What's an issue here is that "1" + 1 does a string concatenation, while "1" - 1 converts to int and does a math operation. That's inconsistent. Because even you want to use that feature, you will stumble over + not performing a math operation like -.

So it should either be that +/- always to math operations and you have a separate operator (e.g. . or ..) for concatenation, or if you overload + with string operations, all of the operators that don't throw an exception need to be strictly string-operations-only.

[–] FooBarrington@lemmy.world 2 points 2 days ago (1 children)

That's the case in many languages, pretty much in all that don't have a separate string concatenation operator.

[–] squaresinger@lemmy.world 1 points 1 day ago (1 children)

Yeah, and almost all languages I know then would throw an exception when you try to use - with a string, and if they offer multiple operators that take a string and a number, they always only perform string operations with that and never cast to a number type to do math operations with it.

(e.g. some languages have + for string concatenation and * to add the same string X time together, so e.g. "ab" * 2 => "abab". It's a terrible idea to have + perform a string operation and - performs a math operation.)

[–] FooBarrington@lemmy.world 1 points 1 day ago (1 children)

Sure, but then your issue is with type coercion, not operator overloading.

[–] squaresinger@lemmy.world -1 points 1 day ago (1 children)

Because there's in fact no operator overloading happening, true, but that's mostly an under-the-hood topic.

It should not happen no matter why it does happen under the hood.

Operator overloading for string - string is wrong and type coercion to implicitly cast this to int(string) - int(string) is just as wrong.
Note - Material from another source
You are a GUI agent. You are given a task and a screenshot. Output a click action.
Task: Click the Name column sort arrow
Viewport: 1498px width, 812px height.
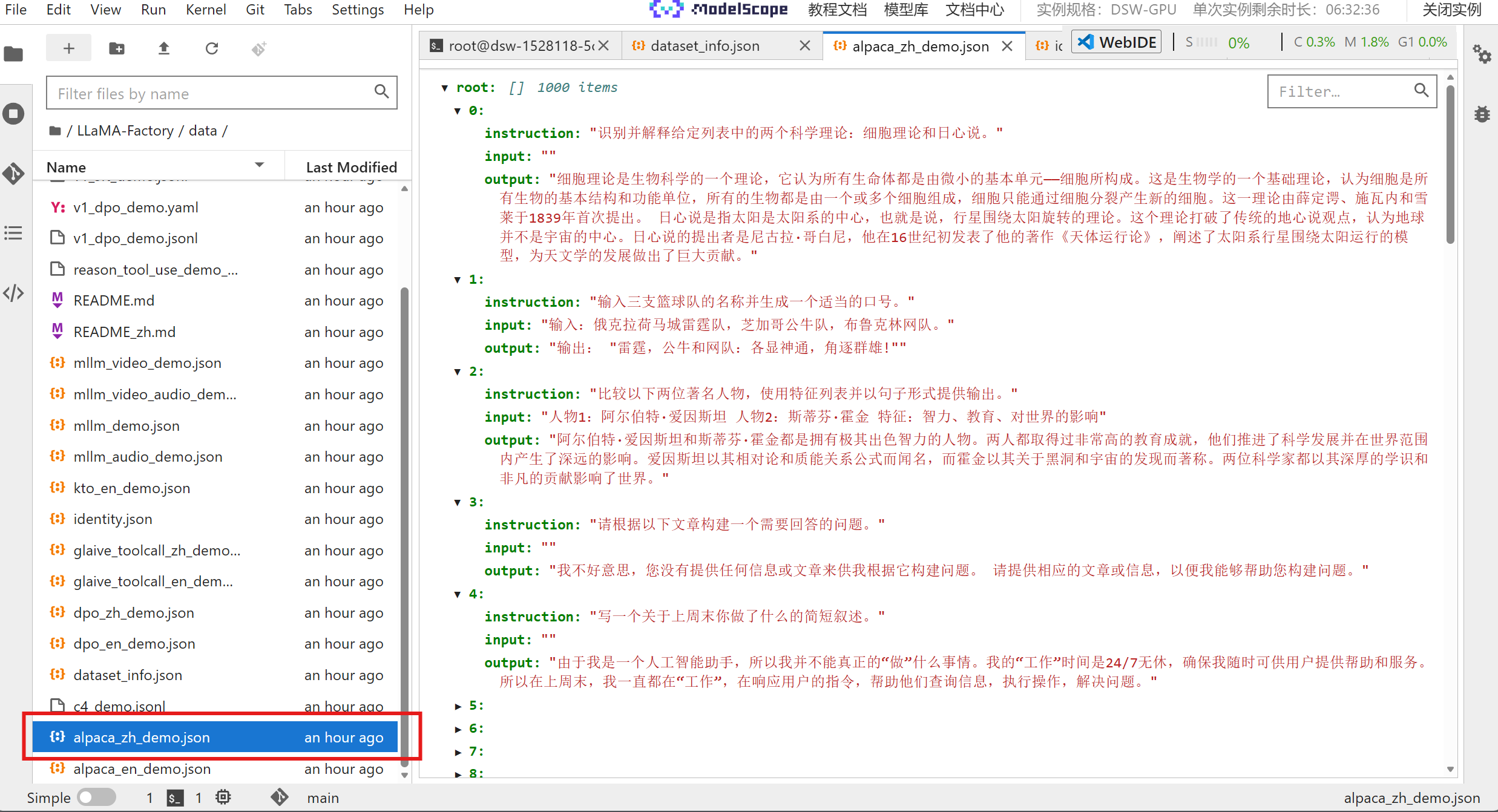point(260,165)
[–] FooBarrington@lemmy.world 1 points 1 day ago* (last edited 1 day ago) (1 children)

There is operator overloading happening - the + operator has a different meaning depending on the types involved. Your issue however seems to be with the type coercion, not the operator overloading.

It should not happen no matter why it does happen under the hood.
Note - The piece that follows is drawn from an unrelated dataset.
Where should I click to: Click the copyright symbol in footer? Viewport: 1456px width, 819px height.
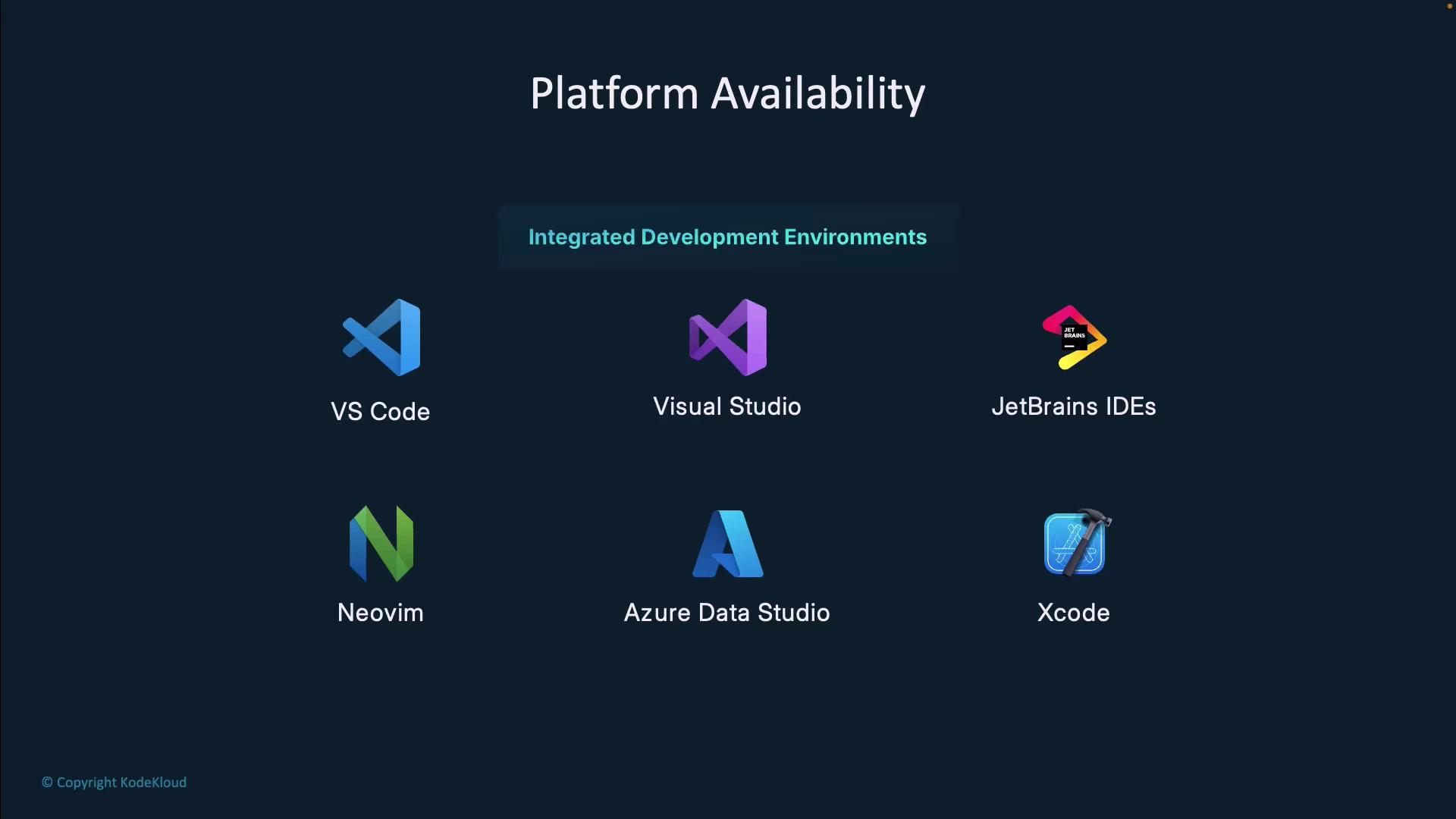(x=47, y=783)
If you don't want it to happen either use a different language, or ensure you don't run into this case (e.g. by using Typescript). It's an unfortunate fact that this does happen, and it will never be removed due to backwards compatibility.

[–] squaresinger@lemmy.world 1 points 1 day ago

There is operator overloading happening - the + operator has a different meaning depending on the types involved. Your issue however seems to be with the type coercion, not the operator overloading.

For string + string and number + number there is operator overloading, that's correct. For string + number there is not, there's only type coercion. It becomes string + string(number). All of that is fine. Other languages do that as well.

What's not fine is that JS also looks the other way on the type coercion tree: There's no string - string overloading, so it goes down the type coercion tree, looking for any - operation that it can cast to and it ends up with number(string) - number(string), which makes no sense at all.

If you don’t want it to happen either use a different language, or ensure you don’t run into this case (e.g. by using Typescript). It’s an unfortunate fact that this does happen, and it will never be removed due to backwards compatibility.

It's not the point of the discussion that there are other languages that are better. This here is about complaining about bad language design, and no matter how you turn this, this is not a matter of taste or anything, this is just bad language design.

You are obviously right that this crap will stay in JS forever. That doesn't make it good design.